Interestingly, pneumatization of the sphenoid sinus on the sagittal plane had no effect on the vertical location of the sphenoid sinus ostium nor on lines 1 and 2. These findings are in disagreement with Halawi et al who found that the ostium was closer to the planum in sinuses with sellar (P = .05) or presellar (P = .02) pneumatization when compared to those with postsellar pneumatization. ²² Their results could be related to sphenoid height rather than the type of pneumatization. Conchal type, for example, has the shortest sphenoid height compared to postsellar type, and this might explain their results. Our analysis supported this debate, as we found sphenoidal height (line 5) to be correlated with both lines 1 and 2 indicating that higher sphenoid height results in lower SO location. This is similar to the results obtained by Hidir et al who measured the height between the anterior edge of the choana and the cranial base and found the mean distance to be 21.3 ± 3.2 mm which is close to our calculation of the sphenoid height (20.24 ± 3.2 mm). Similarly, the ostium was found at the inferior one-third of the anterior wall of sphenoid sinus in the most inferior cases and at the superior three-fourth of the anterior wall of sphenoid sinus in the most superior case. ²³

This analysis is the first to report the location of SO in both horizontal and vertical planes. We studied this location based on the potential variations of 5 factors (pneumatizations). It provides evidence that SO is deflected in opposite direction to a pneumatized bone. We found that horizontal location of SO is controlled by 2 factors, rostrum pneumatization and lateral extension of sphenoid sinus. This was further confirmed by nominal regression analysis and also found that the rostrum pneumatization combined with the lateral sphenoid pneumatization classifies the location of the ostium on the horizontal plane 67.3% of the time. Furthermore, the vertical location of SO is controlled by 2 factors, the sphenoid height and Onodi cells. When reviewing CT scan, one should be cautious to the pneumatizations of adjacent sphenoid structures that may push the SO to one direction or another.

This study has some limitations, the first being that all scans included here were normal, and therefore the information gathered cannot be generalized to include diseased sinuses. Also, an endoscopic examination could have provided a more clinically oriented insight.

The present data regarding the bony pneumatizations surrounding the sphenoid sinus are of significant importance in endoscopic sinus surgery and need to be thoroughly sought after in every case individually. Identifying the sphenoid sinus ostium is of a particular challenge, since it is closely related to many important structures.

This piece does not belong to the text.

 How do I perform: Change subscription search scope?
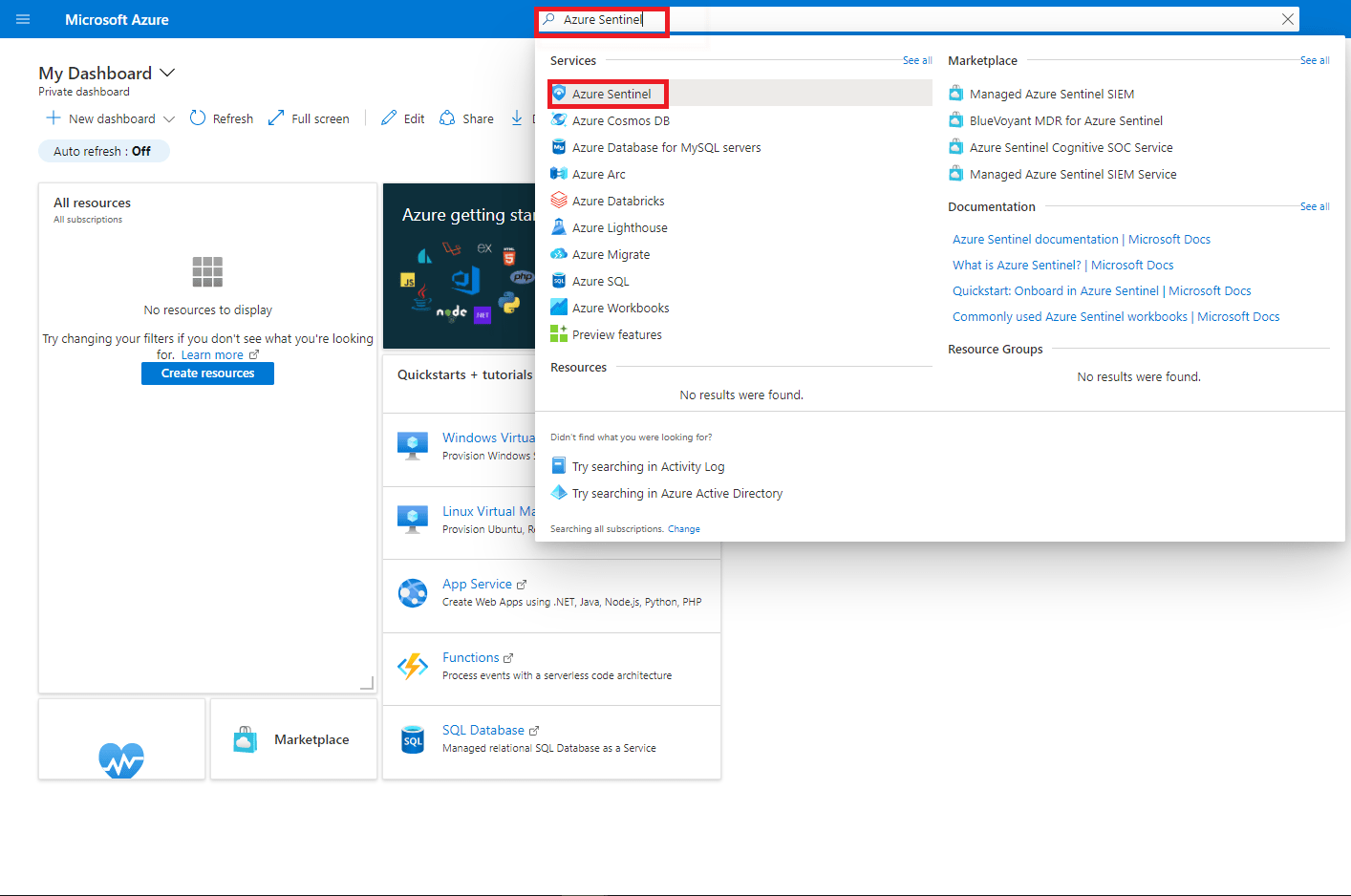coord(683,528)
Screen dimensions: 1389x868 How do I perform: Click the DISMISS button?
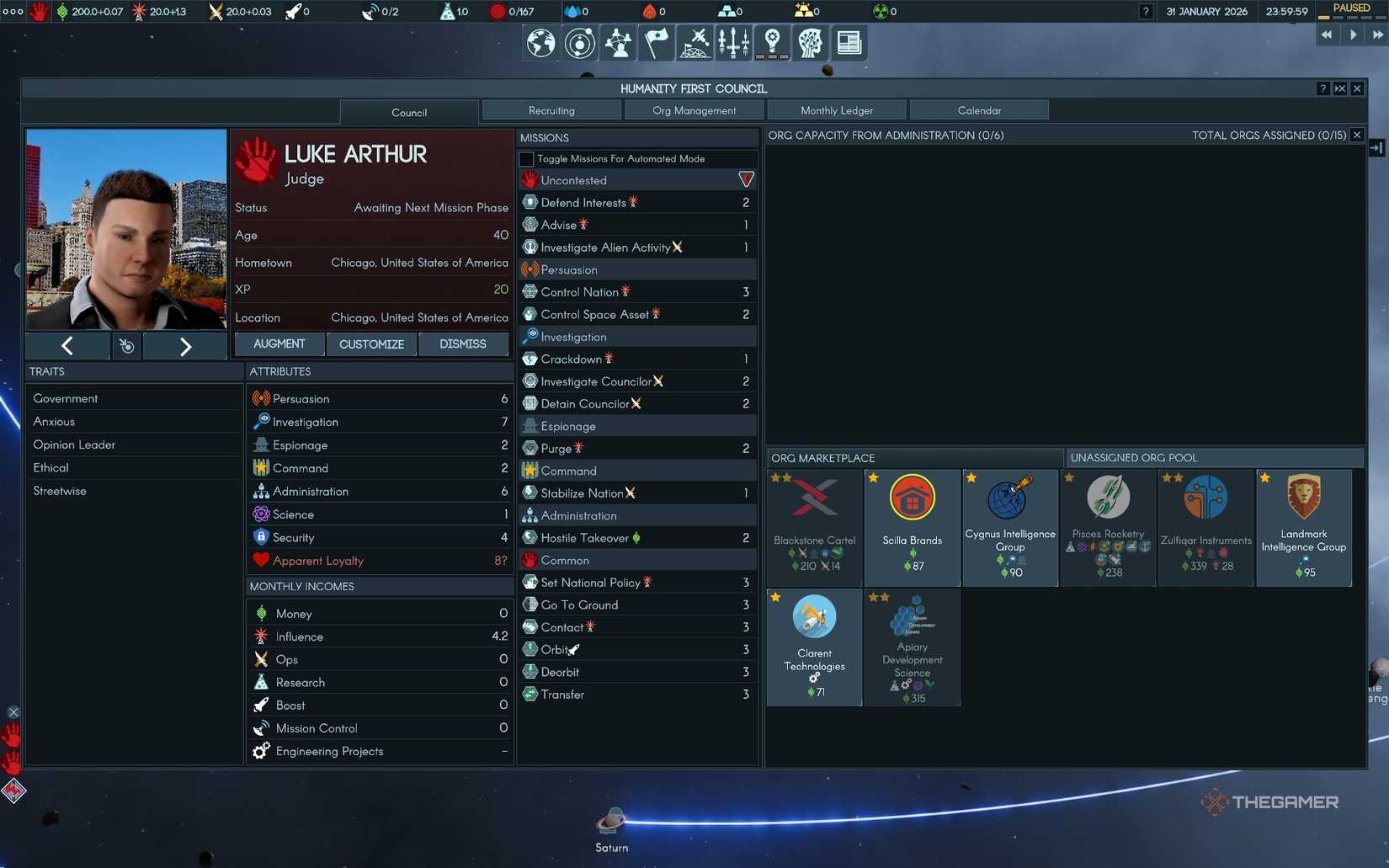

Closely studying the CT images for identification of the ostium, the surrounding bony structures and the type of sinus pneumatization could provide precise and useful information about the anatomy of the sphenoid sinus and ostium. Therefore, the measurements described in this study may be very valuable in avoiding serious complications while performing surgery.

Conclusion

On the horizontal plane, the sphenoid rostrum and the lateral extension of sphenoid pneumatization had a significant effect on the horizontal location of the ostium. On the vertical plane, the distance from the choana to the ostium was found to increase in cases where Onodi cells are present. The sphenoid height was also positively correlated with the distance from the SO to skull base and SO to choana, making it a predictor in the preoperative evaluation for endoscopic sinus surgeries.